** TEXT follows **

Mobile Travel App WorldMate Now Makes Checking In To Flights A Snap

If you are a frequent flyer, you have probably developed some kind of strategy to make checking in to your flights while on the go somewhat bearable. But mobile travel app Worldmate, which was acquired by Carlson Wagonlit Travel last year, now makes it a snap to check in to your flights in a few seconds.

The service notifies you when you can check in to flights and uses the trip info you’ve already imported into the app to pre-populate many of the fields for the most popular airlines. For now, this feature is only available in the iOS app (both the free and $9.99 Gold version), but WorldMate CEO Amir Kirshenboim told me it’s soon coming to the company’s Android app, too.

The cool thing about the feature is that WorldMate developer Alon Tidhar, who built the first version of this tool during his 20 percent time at the company, found a way to combine the native iOS interface with the airlines’ web-based check-in pages so you can drag and drop information from a small sidebar menu directly into the check-in form. Given the arcane numbers you usually have to type into these forms, that can easily shave a few minutes off the usual process.

While WorldMate could obviously hand code support for the most popular sites, this drag-and-drop tool now allows the company to support every web-based check-in form.

Here is what this looks like in practice:

As Kirshenboim told me, the company surveyed its users recently, and a basic version of the check-in tool — which the company launched quietly a few weeks ago to test this feature — is already among the most popular features in the app. The drag-and-drop menu the company is adding now, however, takes this a bit further.

WorldMate, it’s worth noting, is still very much in charge of developing its own apps and making deals with third-party travel services, even after the acquisition. Carlson Wagonlit, Kirshenboim told me, gives the company a lot of freedom and the resources to continue to build out its apps to fulfill its mission to become “the ultimate virtual travel assistant.”

** End of TEXT **

ASSIGNMENT
Answer these questions from the WorldMate article above:
(a) Which company acquired WorldMate last year?
(b) What does the Gold version of the iOS app cost?
(c) Which WorldMate developer built the first version of the check-in tool?

** MATERIAL PROVIDED follows **

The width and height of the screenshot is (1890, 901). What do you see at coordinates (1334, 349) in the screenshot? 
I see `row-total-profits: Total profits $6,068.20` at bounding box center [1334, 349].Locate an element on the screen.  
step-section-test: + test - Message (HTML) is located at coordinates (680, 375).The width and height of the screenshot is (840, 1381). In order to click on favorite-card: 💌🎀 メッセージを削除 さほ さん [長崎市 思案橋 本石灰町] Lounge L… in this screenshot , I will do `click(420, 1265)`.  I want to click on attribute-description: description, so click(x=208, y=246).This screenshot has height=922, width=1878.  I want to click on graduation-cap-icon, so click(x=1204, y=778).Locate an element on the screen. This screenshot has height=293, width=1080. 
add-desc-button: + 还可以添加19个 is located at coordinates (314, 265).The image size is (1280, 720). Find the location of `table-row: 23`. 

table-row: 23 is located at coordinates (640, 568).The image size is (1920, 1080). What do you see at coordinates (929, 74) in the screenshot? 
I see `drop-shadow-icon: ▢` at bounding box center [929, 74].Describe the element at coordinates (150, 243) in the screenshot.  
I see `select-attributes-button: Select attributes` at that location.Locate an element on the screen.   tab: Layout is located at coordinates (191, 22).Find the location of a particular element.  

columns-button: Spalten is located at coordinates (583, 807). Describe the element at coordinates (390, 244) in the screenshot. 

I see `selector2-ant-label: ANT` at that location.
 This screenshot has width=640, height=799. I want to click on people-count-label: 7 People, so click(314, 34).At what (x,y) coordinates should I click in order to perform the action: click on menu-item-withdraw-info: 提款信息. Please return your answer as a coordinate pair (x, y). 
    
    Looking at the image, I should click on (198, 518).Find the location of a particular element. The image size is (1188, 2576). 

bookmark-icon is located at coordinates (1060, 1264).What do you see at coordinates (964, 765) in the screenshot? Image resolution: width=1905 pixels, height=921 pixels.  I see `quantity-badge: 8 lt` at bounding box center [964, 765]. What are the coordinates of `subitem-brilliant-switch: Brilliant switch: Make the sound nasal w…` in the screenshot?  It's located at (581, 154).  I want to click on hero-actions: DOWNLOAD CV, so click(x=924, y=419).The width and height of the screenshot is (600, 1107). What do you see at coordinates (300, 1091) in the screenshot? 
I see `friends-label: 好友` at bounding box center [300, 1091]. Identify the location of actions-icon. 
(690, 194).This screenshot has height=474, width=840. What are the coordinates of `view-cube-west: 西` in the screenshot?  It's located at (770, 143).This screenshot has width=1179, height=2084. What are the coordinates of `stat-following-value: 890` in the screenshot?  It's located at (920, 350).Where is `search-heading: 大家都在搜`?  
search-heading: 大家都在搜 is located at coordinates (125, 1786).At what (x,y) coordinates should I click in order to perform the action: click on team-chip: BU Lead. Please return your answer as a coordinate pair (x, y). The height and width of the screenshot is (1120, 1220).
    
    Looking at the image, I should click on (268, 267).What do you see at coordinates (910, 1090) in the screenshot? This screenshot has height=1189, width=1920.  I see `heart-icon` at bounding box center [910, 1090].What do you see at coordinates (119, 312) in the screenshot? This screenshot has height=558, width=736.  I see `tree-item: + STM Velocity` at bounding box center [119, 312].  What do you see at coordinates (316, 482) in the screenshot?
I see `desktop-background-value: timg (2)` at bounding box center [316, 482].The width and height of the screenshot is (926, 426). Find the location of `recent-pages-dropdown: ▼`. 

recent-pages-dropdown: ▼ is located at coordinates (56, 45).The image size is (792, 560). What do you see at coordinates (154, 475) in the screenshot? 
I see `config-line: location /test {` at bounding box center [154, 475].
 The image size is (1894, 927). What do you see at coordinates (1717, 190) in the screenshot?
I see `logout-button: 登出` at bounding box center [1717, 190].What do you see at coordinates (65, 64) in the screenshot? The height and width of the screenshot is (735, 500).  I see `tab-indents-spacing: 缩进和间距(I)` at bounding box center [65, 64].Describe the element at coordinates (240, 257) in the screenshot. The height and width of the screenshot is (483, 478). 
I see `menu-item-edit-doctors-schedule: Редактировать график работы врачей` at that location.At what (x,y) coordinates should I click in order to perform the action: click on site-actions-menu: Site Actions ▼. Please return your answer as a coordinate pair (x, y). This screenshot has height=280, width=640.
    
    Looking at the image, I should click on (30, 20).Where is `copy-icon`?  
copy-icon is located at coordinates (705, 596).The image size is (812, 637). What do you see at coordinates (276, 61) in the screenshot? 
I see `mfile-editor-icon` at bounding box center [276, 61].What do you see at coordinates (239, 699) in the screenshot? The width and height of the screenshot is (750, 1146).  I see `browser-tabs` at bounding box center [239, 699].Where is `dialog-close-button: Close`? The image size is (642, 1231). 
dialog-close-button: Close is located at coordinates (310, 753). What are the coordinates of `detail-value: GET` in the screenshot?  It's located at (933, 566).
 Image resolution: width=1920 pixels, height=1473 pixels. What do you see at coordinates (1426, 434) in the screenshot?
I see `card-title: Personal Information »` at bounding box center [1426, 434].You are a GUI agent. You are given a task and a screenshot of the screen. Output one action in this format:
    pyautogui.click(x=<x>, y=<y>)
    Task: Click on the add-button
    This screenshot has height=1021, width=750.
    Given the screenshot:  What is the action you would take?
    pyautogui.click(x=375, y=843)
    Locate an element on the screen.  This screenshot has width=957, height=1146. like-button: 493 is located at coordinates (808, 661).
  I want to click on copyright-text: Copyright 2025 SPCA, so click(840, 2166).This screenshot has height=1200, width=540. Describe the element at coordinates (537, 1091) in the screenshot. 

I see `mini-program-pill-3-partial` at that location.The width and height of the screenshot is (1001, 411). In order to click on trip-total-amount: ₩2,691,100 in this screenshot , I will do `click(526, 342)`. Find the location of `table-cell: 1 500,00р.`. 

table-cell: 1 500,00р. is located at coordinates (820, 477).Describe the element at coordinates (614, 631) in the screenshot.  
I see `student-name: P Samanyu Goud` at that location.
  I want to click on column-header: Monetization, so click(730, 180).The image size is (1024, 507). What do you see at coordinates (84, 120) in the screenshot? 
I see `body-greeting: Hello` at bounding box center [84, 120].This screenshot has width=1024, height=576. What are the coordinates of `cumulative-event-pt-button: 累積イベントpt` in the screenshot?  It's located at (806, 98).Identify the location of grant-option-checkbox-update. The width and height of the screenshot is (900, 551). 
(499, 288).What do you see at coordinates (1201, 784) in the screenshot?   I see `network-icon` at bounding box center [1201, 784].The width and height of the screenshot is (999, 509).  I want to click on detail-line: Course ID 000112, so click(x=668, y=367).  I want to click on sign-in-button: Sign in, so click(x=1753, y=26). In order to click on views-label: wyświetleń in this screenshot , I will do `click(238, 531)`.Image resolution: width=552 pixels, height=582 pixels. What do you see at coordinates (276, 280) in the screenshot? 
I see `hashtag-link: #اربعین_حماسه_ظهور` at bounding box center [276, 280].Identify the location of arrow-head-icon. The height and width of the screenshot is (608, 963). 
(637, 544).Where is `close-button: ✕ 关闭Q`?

** End of MATERIAL PROVIDED **

SOLUTION FOR THIS PROBLEM
(a) Carlson Wagonlit Travel
(b) $9.99
(c) Alon Tidhar